Mardin’de hutbe veren Diyanet İşleri Başkanı Prof. Dr. Ali Erbaş, dillerin, renklerin, ırkların farklılığının zenginlik olarak görülmesi gerektiğini belirterek, “Suriye, Irak ve Yemen bize ders olsun” dedi.
Mardin'de hutbe veren Diyanet İşleri Başkanı Prof. Dr. Ali Erbaş, dillerin, renklerin, ırkların farklılığının zenginlik olarak görülmesi gerektiğini belirterek, "Suriye, Irak ve Yemen bize ders olsun" dedi.

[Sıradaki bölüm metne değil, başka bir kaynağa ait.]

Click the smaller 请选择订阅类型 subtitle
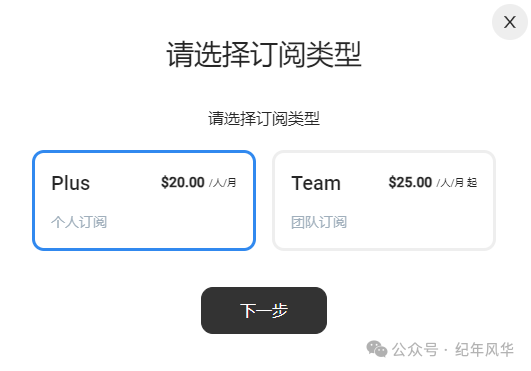Image resolution: width=531 pixels, height=371 pixels. click(x=264, y=118)
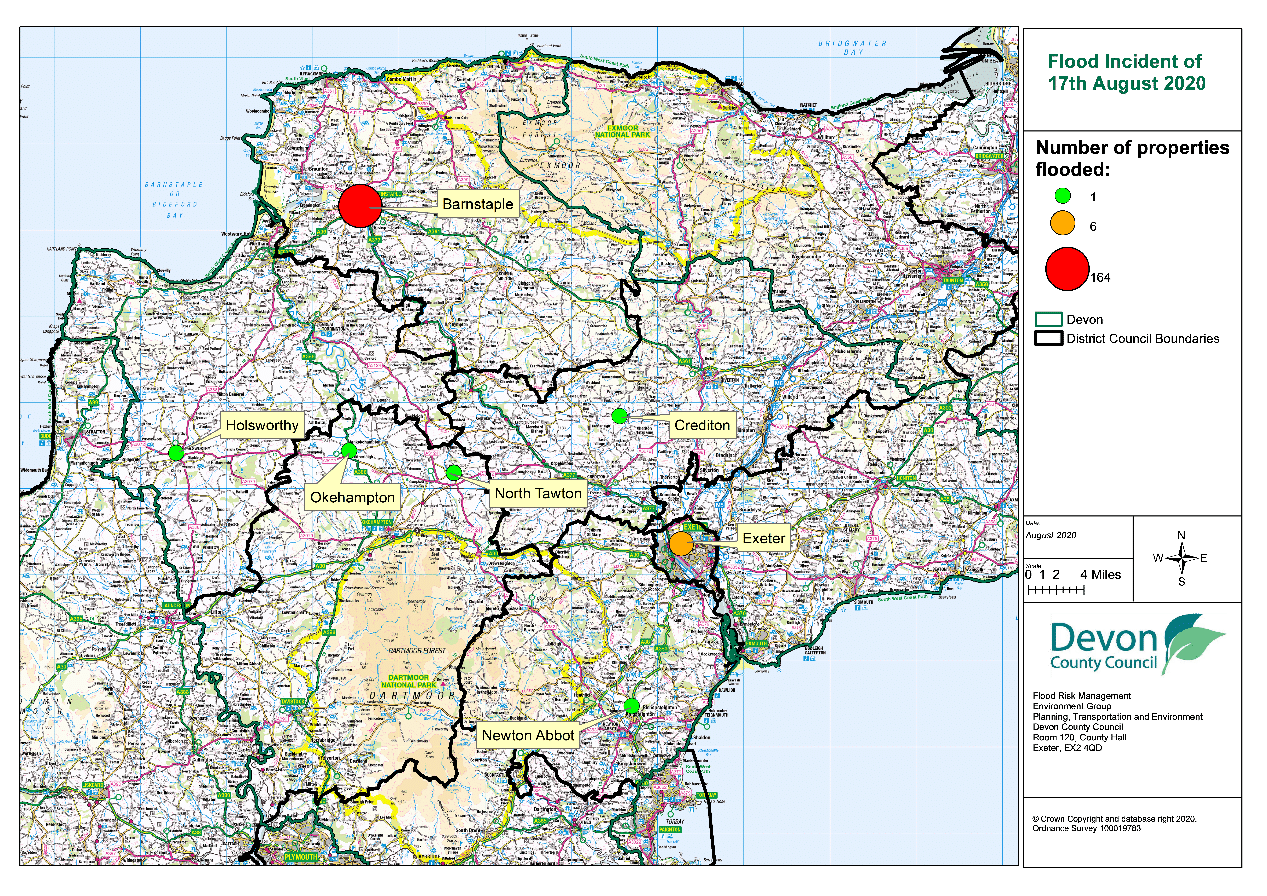The width and height of the screenshot is (1267, 896).
Task: Select the orange flood marker near Exeter
Action: pyautogui.click(x=681, y=543)
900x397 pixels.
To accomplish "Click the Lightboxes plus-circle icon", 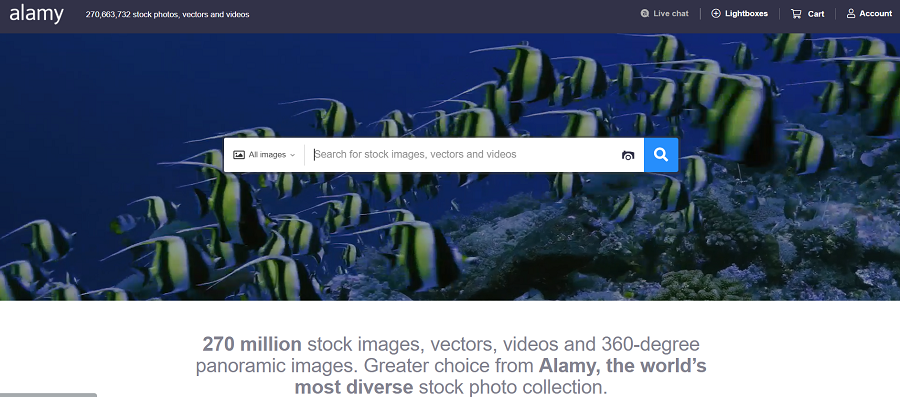I will pyautogui.click(x=716, y=14).
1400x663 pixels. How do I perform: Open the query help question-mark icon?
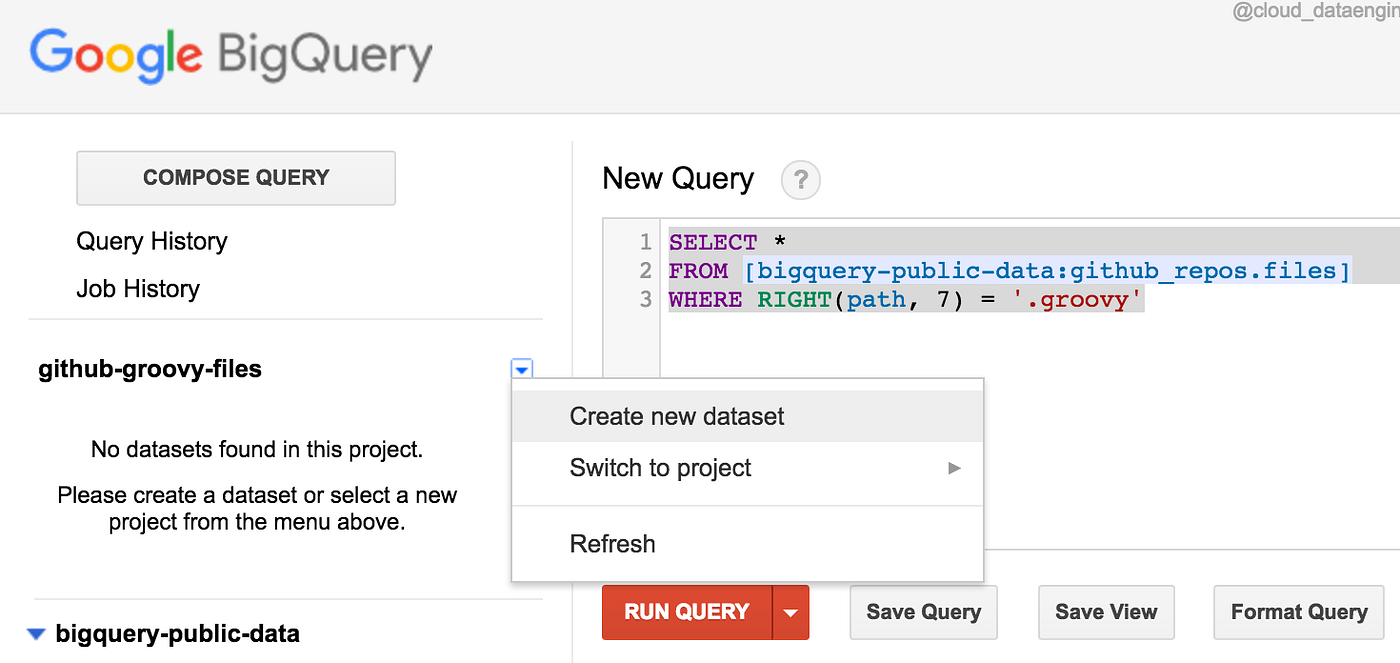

Mardin'de bulunan Diyanet İşleri Başkanı Prof. Dr. Ali Erbaş, Şakir Nuhoğlu Camii'nde hutbe verdi. Erbaş, "Değerli kardeşlerim, biz Allah Resulü Efendimizin Medine-i Münevvere'de gerçekleştirmiş olduğu o barış yurdunu, ashabı kiramın, Medine'nin binlerce kilometre uzaklarına kadar taşıdığı o medeniyetin çocuklarıyız, bizler sevgi medeniyetinin çocuklarıyız. Bizim ecdadımız fethetmek için gittiği yerleri önce gönüller fethederek gerçekleştirmiştir. Nerede bir zulüm var, nerede bir huzursuzluk var, oralara giderek oradaki huzursuzluğu ortadan kaldırmak, orada mazlumlara zulmeden zalimlerin zulmüne engel olarak bu fetihleri gerçekleştirmiştir. ve gittiği her yere kervanlarını dolu götürmüş, boş getirmiştir. Kervanlarında gittiği yerlerdeki zulme nasıl engel olurum, açları nasıl doyururum, yoksulları nasıl yoksulluktan kurtarırım amacıyla hep gitmiş ve o insanların kültürüne, inancına, mezhebine, hiçbir farklılığına dokunmadan bunları gerçekleştirmiştir. Tarih bunun örnekleriyle doludur. Ama bugün bakıyoruz ki sömürgeciler gittikleri yeri hep sömürmek için gitmişler, fitne, tefrika yaymışlar ve oralara hakim olmuşlar. 150 seneden bu yana İslam dünyasında fitne ve tefrika çıkararak emellerine ulaşmaya çalışmışlardır. Endülüs'te 7 asır boyunca binlerce camisiyle, binlerce ilim merkeziyle, Avrupa'nın aydınlanmasına katkı sağlayan Endülüs İslam Devleti'ni yerle bir ederek binlerce camiden bir cami bırakmamışlardır. Sonra yüzlerini doğuya dönmüşler ve doğuda İslam dünyasını fitne ve tefrikaya düşürerek yine sömürge emellerine kavuşmuşlar ve Müslümanların yer altı ve yer üstü zenginliklerini de bir şekilde sömürmüşlerdir" dedi.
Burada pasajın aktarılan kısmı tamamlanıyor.